(A short run of records)
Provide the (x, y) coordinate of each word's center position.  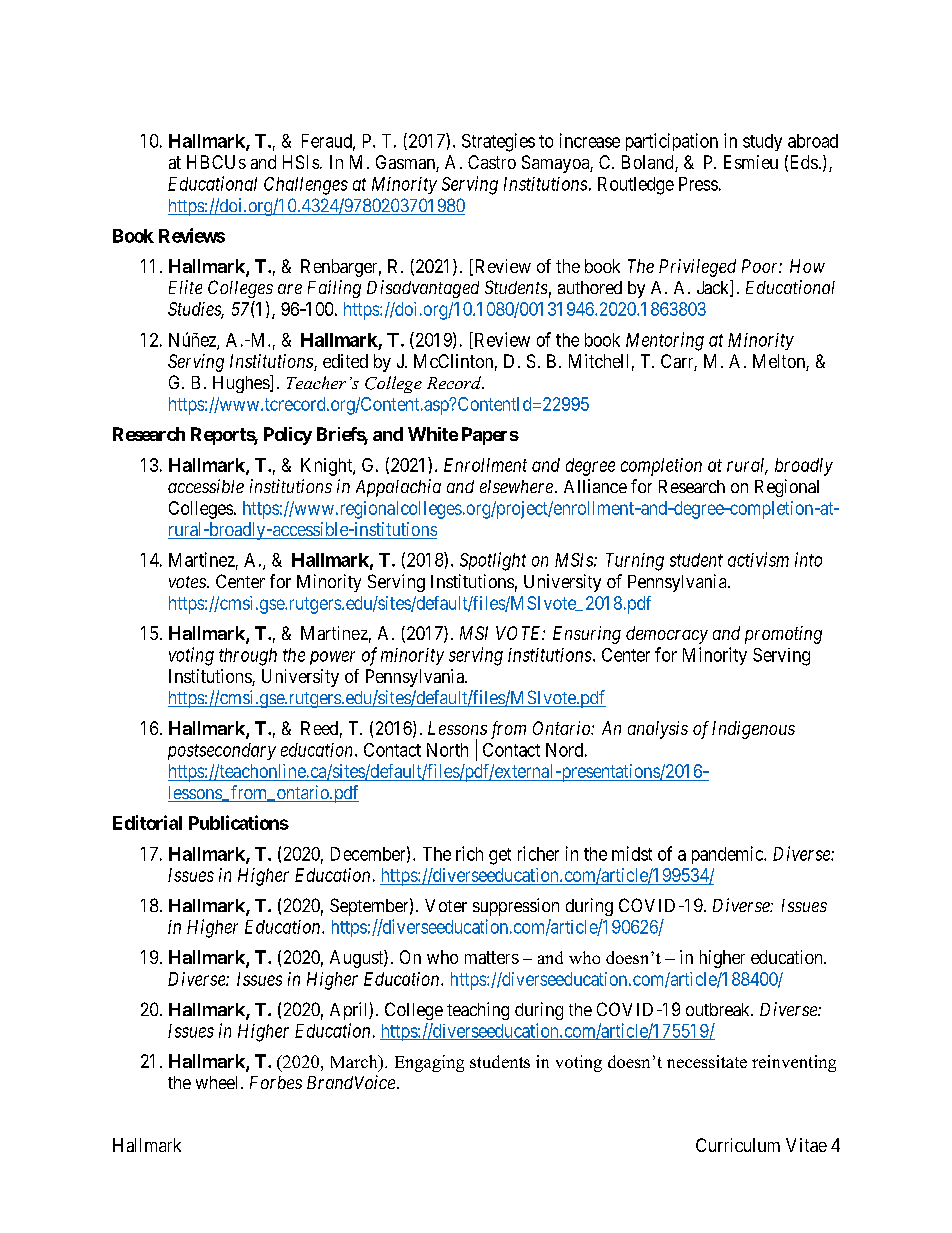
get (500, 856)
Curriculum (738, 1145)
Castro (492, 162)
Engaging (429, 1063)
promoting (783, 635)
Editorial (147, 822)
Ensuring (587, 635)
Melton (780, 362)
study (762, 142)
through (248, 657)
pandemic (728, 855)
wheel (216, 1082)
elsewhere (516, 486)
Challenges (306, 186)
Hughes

> [EXERCISE GOAL] Please output these lines as a Markdown table with the columns "Row" and "Line", numbering every line and leaving out blank ones and any pictures.

> [OUTPUT]
| Row | Line |
|---|---|
| 1 | Provide the (x, y) coordinate of each word's center position.   |
| 2 | get (500, 856) |
| 3 | Curriculum (738, 1145) |
| 4 | Castro (492, 162) |
| 5 | Engaging (429, 1063) |
| 6 | promoting (783, 635) |
| 7 | Editorial (147, 822) |
| 8 | Ensuring (587, 635) |
| 9 | Melton (780, 362) |
| 10 | study (762, 142) |
| 11 | through (248, 657) |
| 12 | pandemic (728, 855) |
| 13 | wheel (216, 1082) |
| 14 | elsewhere (516, 486) |
| 15 | Challenges (306, 186) |
| 16 | Hughes |